Dean Affandi, Senior Manajer Riset, Data, dan Inovasi WRI Indonesia mengatakan Muda Melangkah menjadi katalisator dan wadah untuk membantu anak muda dalam mengembangkan atensi yang positif dalam membantu perubahan iklim menjadi narasi publik. “Isu lingkungan menjadi hal yang penting dan isu terbesar yang dihadapi namun kurang mendapatkan tempat dalam percakapan sehari-hari,” ujarnya dalam diskusi Peranan Anak Muda dalam Upaya Mitigasi dan Adaptasi Krisis Iklim di Perkotaan Jelang Pemilu 2024, akhir Juli lalu.

Apalagi dalam pemilu 2024, 52% pemilih dalam Pemilu 2024 adalah pemilih muda. Kata Dean,  ini menjadi sebuah poin penting dalam menentukan arah pembangunan dan kebijakan yang ramah lingkungan. 

Masjid Wal Adhuna yang terendam air laut di Muara Baru, Kecamatan Penjaringan, Jakarta Utara. Foto: Falahi Mubarok/Mongabay Indonesia

Baca juga: Batik Pekalongan Terancam Banjir Rob

 

Bagi Amalia Fubani Project Coordinator Think Climate Indonesia dari Kemitraan menyebutkan peran anak muda menjadi penting dalam menyuarakan isu krisis iklim. “Perubahan yang dimotori oleh anak muda akan menjadi modal utama bagi Indonesia untuk mencapai target penurunan emisi.”

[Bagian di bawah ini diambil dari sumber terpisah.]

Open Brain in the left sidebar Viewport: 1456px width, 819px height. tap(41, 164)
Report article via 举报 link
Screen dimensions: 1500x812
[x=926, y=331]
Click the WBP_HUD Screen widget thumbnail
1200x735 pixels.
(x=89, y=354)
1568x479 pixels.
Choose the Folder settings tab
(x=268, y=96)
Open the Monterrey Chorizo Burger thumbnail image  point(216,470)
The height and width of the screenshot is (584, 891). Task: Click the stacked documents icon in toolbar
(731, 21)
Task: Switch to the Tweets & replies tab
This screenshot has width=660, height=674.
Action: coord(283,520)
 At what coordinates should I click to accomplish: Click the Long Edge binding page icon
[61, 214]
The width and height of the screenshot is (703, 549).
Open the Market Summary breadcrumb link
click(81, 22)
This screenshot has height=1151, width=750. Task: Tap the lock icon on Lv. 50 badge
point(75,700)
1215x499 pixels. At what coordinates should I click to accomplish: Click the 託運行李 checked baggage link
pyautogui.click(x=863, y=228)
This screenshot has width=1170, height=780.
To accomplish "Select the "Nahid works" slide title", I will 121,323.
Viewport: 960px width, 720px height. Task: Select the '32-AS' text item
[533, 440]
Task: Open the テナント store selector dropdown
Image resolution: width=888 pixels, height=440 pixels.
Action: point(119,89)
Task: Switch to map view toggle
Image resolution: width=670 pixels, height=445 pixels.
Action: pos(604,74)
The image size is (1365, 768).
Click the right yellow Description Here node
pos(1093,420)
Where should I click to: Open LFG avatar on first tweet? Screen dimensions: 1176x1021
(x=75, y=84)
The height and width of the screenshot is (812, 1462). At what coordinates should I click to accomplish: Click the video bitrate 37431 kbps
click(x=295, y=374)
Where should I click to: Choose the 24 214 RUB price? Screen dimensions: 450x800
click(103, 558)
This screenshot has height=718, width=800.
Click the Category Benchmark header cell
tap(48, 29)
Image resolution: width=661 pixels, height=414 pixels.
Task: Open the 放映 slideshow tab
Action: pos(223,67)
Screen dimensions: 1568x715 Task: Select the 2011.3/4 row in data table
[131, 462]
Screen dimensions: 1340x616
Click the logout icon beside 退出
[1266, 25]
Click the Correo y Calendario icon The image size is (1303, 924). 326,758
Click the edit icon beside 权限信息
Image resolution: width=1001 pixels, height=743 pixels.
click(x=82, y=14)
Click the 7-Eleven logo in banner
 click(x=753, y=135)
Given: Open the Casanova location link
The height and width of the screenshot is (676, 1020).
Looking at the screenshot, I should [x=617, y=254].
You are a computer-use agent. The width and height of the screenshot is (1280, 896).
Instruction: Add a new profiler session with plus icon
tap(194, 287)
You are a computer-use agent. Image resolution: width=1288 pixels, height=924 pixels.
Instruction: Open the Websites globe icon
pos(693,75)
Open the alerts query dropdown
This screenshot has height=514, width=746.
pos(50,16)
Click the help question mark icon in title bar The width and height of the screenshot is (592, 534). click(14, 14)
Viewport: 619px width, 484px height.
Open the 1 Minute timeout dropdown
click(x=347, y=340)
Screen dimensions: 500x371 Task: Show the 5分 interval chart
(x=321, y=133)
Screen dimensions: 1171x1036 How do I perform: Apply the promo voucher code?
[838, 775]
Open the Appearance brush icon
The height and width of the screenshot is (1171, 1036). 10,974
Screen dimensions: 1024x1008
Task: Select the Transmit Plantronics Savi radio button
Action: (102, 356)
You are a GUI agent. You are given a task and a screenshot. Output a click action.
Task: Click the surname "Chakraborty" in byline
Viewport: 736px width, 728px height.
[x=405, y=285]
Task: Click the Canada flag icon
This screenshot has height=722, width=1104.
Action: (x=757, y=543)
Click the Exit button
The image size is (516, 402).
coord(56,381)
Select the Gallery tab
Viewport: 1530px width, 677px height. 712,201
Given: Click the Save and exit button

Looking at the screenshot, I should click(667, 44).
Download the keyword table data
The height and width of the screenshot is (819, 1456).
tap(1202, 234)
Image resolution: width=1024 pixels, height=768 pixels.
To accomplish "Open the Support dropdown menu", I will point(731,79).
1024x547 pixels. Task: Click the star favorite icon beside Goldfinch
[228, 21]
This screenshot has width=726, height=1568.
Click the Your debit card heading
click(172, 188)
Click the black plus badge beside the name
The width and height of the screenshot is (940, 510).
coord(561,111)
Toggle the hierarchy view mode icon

Dalam kegiatan ini, World Resources Institute (WRI) Indonesia berkolaborasi dengan para mitra seperti kemitraan, Kota Kita, Kelas Jurnalis Cilik, dan Rujak Center For Urban Studies (RCUS). Tak hanya di Jakarta, kegiatan ini juga telah dilakukan di Sumatera Barat, Aceh, dan Papua.

“Kegiatan Muda Melangkah Jakarta memberikan saya kesempatan untuk melihat masalah krisis iklim melalui perspektif yang berbeda,” ujar Arif Musyaffat, Mahasiswa ITS yang merupakan peserta Muda Melangkah Jakarta asal Bekasi.

Baginya, kegiatan ini juga menyadarkan bahwa adanya perbedaan akses informasi yang bisa diakses oleh anak muda. “Oleh karena itu, saya ingin menyebarkan informasi terkait lingkungan ke lebih banyak orang,” ujarnya.

Sama dengan Arif, Sovi Yasmin, peserta Muda Melangkah ingin menginisiasi kampanye sosial terkait lingkungan, khususnya krisis iklim. “Setelah mengikuti Muda Melangkah, saya ingin terus berkarya untuk lingkungan dengan memberikan ilmu baru yang saya dapatkan ke keluarga, teman, serta komunitas,” ujar Sovi, Mahasiswa Oxford Brooks University.

***

*Indah Khaira Azahra adalah seorang mahasiswa Politeknik Negeri Jakarta yang sedang magang di Mongabay.co.id.